When Martin launched the contest, he thought he would be lucky if he received 10 entries. Instead, there were 120, and have been around 100 each year since. A few years after the competition began, UCL’s vice dean of engineering approached Martin about expanding it to engineering students, concerned engineering curricula also was becoming overly focused on quantitative training; Martin was pleased to include them. (Ninety-five percent of entries still are from medical school students.)
While some students are experienced poets, several have told Martin the competition was their catalyst to experiment with poetry. Martin says most poems fall into three themes: the hospital experience with patients; death; and love and personal relationships that are unrelated to medicine.
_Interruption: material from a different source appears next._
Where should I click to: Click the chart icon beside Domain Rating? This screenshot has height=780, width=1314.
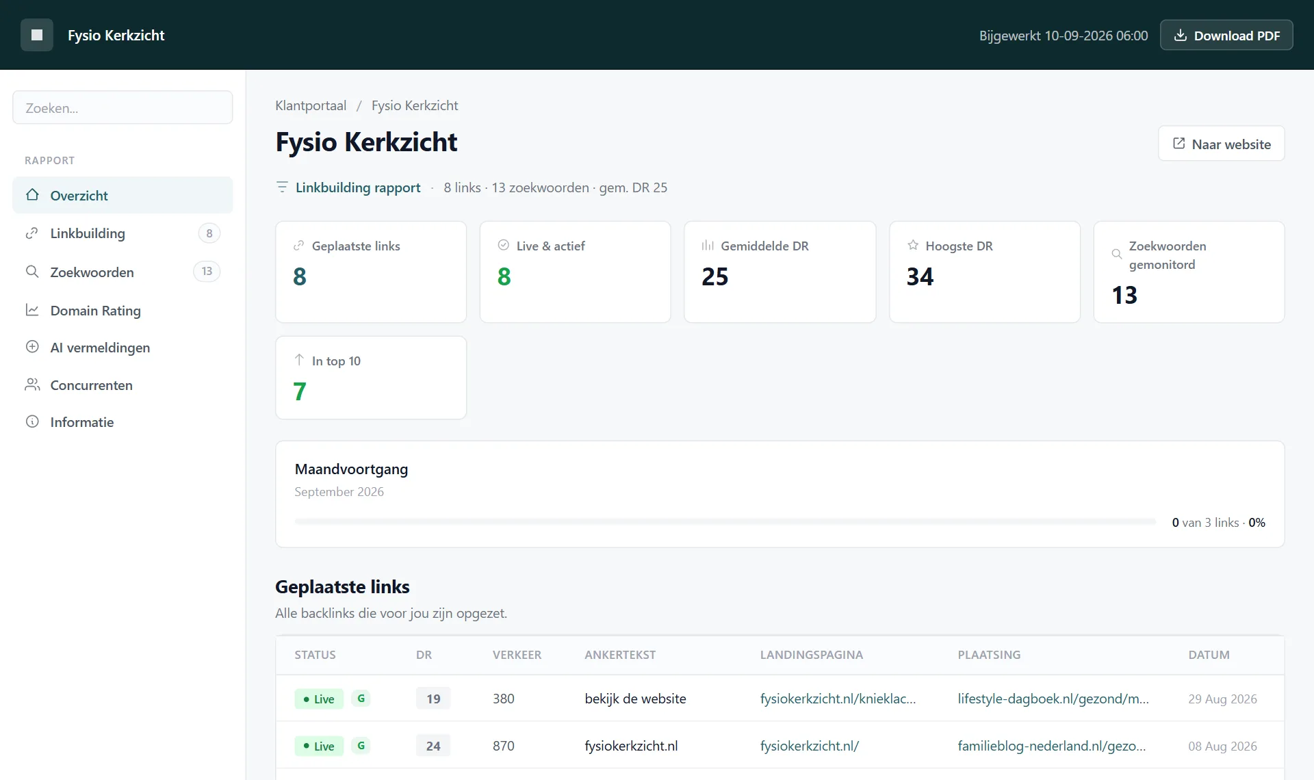tap(32, 310)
A chance meeting in 2011 helped sustain the contest. Martin attended the Yale-Harvard football game and happened to sit next to Mark Singer, Yale College ’72. When Martin told Singer, a staff writer for The New Yorker, about the competition, Singer, unsolicited, offered to fund the prize money, support that continues today. Martin, who initially donated the prize money himself, says that anyone interested in supplementing Singer’s philanthropy would discover that a small investment has a large impact: helping develop future doctors with a broader perspective on the human condition.
This year, students could enter up to three poems, on any topic. Martin; Tim Beasley-Murray, PhD, associate professor, UCL School of Slavonic and East European Studies; Thomas Duffy, MD, YSM professor emeritus of medicine; and Anna Reisman, MD, YSM associate professor of medicine and director, Program for Humanities in Medicine, served as judges. The judging was blind and subjective, based on rating the poetic composition, and its emotionally impact on the reader.
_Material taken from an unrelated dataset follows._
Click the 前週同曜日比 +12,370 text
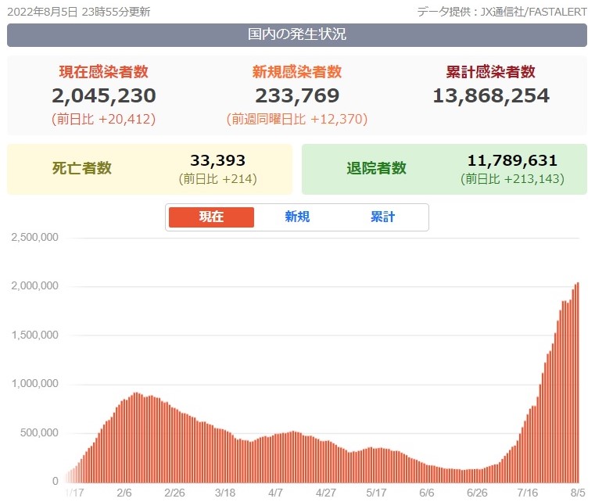The height and width of the screenshot is (502, 595). pos(297,119)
In addition to awarding first and second prizes, the judges awarded several “proxime accessit” or runner-up certificates, due to the “exceptionally high standard of poems that deserved distinction.” (A complete list of awardees is below.)
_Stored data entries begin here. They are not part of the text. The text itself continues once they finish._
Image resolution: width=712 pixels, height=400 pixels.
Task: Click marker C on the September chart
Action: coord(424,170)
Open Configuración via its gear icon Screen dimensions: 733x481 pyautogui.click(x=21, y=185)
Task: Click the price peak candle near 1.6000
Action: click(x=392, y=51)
Tara Torabi, YSM ’20, a proxime accessit awardee, echoes Martin’s thoughts on the self-reflective value of poetry. “After leaving the hospital, it’s very comfortable to just go home and study or relax and ultimately forget about your day. Writing poetry requires a lot of reflection, and that can be a real challenge when you’d rather not reflect on your patient who is getting sicker, or the moment when you questioned your abilities, or that interaction which made you uncomfortable. We hide so much of ourselves as medical students, it’s unbelievable. Ultimately, I realize it’s important to confront and clarify all of these feelings and experiences, and poetry is one way in which I can do that.”
And like Martin, she ties poetry to connecting to a patient as a human. “One could argue that the poet and the physician are both interested in the same thing, that is the person, and his or her experience of being,” she says. “As a medical student, I’ve realized that medicine is a profession which constantly forces you to face what it is to be human, to navigate waves of sadness, suffering, fear, and joy alongside your patients.”
Torabi continues, “there are patient histories of surgeries and prior illness which we document so carefully in electronic medical records, but there are also more true and profound histories–the ones delicately hidden in the interactions with every patient we ever meet, in those precious minutes not spent answering calls or with our eyes fixated on a computer screen. They are the histories which exemplify what it means to be human, and they are their own forms of poetry. To convey the essence of these stories through my own written poetry has been a great challenge, but also a great honor.”
Reisman, reflecting on her own years in medical school and residency, describes how poetry “was a great mode of expression because the days could be chaotic with no reliable blocks of time to write something longer. The emotional intensity and brevity of poetry can fit those years well.”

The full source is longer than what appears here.